[[ Given data, beginning ]]

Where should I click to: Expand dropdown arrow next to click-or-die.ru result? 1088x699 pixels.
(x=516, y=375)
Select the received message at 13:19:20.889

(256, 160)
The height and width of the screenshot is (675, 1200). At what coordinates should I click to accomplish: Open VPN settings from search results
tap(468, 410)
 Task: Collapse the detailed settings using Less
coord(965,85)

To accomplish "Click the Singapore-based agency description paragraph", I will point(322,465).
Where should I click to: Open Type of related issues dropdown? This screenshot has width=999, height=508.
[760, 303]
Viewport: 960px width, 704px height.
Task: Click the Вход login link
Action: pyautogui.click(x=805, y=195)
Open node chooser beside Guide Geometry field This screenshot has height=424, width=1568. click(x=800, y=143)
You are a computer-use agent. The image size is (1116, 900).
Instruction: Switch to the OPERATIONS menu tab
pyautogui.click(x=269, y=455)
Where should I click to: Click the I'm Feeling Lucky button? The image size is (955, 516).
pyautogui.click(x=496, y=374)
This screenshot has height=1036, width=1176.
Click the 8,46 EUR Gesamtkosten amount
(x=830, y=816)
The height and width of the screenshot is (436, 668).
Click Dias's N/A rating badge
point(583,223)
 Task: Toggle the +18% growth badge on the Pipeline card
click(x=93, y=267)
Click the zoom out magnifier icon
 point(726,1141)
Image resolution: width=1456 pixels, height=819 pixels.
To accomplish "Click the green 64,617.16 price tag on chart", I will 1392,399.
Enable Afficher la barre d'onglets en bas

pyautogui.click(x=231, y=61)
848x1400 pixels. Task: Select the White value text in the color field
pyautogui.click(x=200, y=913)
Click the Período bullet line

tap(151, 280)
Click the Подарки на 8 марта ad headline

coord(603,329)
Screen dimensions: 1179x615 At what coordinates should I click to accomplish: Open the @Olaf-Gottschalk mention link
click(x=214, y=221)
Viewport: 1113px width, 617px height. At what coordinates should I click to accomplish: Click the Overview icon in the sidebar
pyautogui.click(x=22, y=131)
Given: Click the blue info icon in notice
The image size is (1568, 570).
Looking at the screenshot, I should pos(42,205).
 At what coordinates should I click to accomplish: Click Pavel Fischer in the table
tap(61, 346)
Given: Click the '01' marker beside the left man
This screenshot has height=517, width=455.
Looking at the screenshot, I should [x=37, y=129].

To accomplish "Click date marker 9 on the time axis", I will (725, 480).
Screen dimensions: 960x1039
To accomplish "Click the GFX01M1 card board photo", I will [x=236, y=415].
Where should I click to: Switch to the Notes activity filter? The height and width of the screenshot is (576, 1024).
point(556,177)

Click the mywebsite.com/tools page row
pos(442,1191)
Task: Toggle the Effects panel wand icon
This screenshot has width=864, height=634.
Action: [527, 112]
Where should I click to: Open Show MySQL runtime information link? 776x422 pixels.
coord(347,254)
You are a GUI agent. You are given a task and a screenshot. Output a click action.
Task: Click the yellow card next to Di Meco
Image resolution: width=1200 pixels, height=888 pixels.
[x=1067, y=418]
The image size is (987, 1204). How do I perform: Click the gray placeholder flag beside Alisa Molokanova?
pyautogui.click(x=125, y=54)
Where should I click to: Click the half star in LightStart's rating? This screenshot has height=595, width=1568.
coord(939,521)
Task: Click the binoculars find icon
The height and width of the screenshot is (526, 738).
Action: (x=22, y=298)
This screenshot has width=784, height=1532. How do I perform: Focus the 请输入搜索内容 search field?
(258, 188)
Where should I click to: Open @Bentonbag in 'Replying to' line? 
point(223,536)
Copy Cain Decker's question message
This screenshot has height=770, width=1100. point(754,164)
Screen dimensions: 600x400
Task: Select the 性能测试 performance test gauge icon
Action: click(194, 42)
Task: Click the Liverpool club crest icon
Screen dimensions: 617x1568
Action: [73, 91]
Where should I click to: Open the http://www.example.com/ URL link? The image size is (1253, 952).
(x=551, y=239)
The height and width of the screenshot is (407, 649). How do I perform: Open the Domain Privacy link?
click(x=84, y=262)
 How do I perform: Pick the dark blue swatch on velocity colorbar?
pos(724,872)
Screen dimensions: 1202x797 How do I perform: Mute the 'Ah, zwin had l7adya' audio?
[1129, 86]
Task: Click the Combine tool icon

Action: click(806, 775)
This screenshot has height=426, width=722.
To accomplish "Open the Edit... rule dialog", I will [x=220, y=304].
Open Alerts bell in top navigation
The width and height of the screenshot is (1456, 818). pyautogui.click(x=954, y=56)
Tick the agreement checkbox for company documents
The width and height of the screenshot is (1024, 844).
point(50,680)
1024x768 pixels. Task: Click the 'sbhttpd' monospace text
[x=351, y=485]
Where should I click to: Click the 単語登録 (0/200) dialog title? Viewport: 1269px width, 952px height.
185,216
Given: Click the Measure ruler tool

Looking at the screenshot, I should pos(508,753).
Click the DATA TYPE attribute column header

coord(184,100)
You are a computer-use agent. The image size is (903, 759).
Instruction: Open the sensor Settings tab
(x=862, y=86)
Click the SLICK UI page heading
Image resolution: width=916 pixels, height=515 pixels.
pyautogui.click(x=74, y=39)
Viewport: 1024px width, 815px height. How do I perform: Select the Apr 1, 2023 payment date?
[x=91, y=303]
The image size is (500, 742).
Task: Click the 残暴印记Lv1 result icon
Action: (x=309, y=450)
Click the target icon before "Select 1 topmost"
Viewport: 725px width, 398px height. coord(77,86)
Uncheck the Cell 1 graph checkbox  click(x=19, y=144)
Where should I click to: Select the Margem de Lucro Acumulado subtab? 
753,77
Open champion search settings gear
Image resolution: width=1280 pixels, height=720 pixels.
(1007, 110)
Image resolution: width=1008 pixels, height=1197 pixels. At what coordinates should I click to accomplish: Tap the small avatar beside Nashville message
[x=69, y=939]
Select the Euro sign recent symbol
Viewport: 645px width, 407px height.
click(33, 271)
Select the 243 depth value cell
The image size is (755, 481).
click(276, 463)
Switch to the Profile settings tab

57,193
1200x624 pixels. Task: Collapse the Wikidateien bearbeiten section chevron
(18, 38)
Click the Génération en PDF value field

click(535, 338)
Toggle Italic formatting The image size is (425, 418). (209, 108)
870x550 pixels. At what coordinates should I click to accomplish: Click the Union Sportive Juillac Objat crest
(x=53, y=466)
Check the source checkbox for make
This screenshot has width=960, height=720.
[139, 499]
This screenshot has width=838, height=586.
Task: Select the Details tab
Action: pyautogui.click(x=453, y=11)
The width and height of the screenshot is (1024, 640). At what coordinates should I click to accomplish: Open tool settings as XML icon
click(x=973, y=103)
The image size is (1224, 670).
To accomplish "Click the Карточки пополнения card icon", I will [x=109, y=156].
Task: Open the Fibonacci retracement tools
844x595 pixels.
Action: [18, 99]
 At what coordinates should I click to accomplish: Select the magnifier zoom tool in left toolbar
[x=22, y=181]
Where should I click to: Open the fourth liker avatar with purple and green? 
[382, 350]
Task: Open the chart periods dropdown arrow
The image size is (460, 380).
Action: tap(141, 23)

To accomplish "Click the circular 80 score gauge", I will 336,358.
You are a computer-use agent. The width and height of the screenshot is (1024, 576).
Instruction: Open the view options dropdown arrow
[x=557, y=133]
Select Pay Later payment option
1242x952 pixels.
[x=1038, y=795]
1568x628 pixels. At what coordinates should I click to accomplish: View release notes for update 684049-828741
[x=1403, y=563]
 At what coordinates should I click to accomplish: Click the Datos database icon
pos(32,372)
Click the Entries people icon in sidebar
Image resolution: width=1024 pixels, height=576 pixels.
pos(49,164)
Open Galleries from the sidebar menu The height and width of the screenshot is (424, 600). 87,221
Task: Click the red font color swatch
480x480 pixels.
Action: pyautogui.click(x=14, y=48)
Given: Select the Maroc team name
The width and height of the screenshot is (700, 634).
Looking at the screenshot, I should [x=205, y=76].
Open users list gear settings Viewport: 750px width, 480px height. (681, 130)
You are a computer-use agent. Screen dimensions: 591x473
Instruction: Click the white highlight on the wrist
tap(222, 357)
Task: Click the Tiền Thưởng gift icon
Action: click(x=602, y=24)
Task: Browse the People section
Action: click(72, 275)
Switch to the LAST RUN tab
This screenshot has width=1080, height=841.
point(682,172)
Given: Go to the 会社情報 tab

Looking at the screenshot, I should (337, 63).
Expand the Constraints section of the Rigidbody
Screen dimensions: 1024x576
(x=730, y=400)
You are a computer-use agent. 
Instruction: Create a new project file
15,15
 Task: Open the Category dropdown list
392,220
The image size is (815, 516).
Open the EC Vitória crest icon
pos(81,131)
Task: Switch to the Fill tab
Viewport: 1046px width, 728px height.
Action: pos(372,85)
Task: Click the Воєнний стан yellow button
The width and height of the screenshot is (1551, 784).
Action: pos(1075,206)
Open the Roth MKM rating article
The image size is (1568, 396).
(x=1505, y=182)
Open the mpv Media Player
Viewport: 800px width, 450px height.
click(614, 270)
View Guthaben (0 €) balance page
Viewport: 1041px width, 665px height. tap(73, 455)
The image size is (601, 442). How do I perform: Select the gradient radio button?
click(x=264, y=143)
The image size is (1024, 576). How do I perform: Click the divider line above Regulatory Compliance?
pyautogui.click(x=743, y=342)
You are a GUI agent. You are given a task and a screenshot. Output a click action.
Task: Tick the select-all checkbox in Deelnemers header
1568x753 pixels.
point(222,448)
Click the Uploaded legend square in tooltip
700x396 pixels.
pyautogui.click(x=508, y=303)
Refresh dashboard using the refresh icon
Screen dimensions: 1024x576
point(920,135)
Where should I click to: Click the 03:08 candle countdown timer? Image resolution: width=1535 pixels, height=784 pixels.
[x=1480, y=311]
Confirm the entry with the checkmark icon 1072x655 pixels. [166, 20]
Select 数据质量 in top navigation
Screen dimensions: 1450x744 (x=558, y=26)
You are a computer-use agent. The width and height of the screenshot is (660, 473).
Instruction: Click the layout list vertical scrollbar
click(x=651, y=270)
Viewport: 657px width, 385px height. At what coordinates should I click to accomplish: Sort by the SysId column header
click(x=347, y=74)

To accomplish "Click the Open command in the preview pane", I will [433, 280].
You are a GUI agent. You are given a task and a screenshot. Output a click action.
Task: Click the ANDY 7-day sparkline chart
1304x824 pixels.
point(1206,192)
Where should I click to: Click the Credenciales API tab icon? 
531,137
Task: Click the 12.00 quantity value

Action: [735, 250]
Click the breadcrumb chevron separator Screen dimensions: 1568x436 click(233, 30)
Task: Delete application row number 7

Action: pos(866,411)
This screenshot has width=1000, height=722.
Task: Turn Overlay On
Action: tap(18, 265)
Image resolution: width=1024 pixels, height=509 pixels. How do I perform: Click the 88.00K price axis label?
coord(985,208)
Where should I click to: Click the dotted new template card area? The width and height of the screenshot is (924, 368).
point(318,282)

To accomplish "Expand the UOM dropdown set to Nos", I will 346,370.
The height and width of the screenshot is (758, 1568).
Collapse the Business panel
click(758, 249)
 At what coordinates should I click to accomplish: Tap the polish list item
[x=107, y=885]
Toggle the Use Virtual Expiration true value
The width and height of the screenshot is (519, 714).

[[ Given data, end ]]

* Exercise: Among the entries above, find every line holding "yellow" and copy it.

* Exercise response:
Task: Click the yellow card next to Di Meco
Task: Click the Воєнний стан yellow button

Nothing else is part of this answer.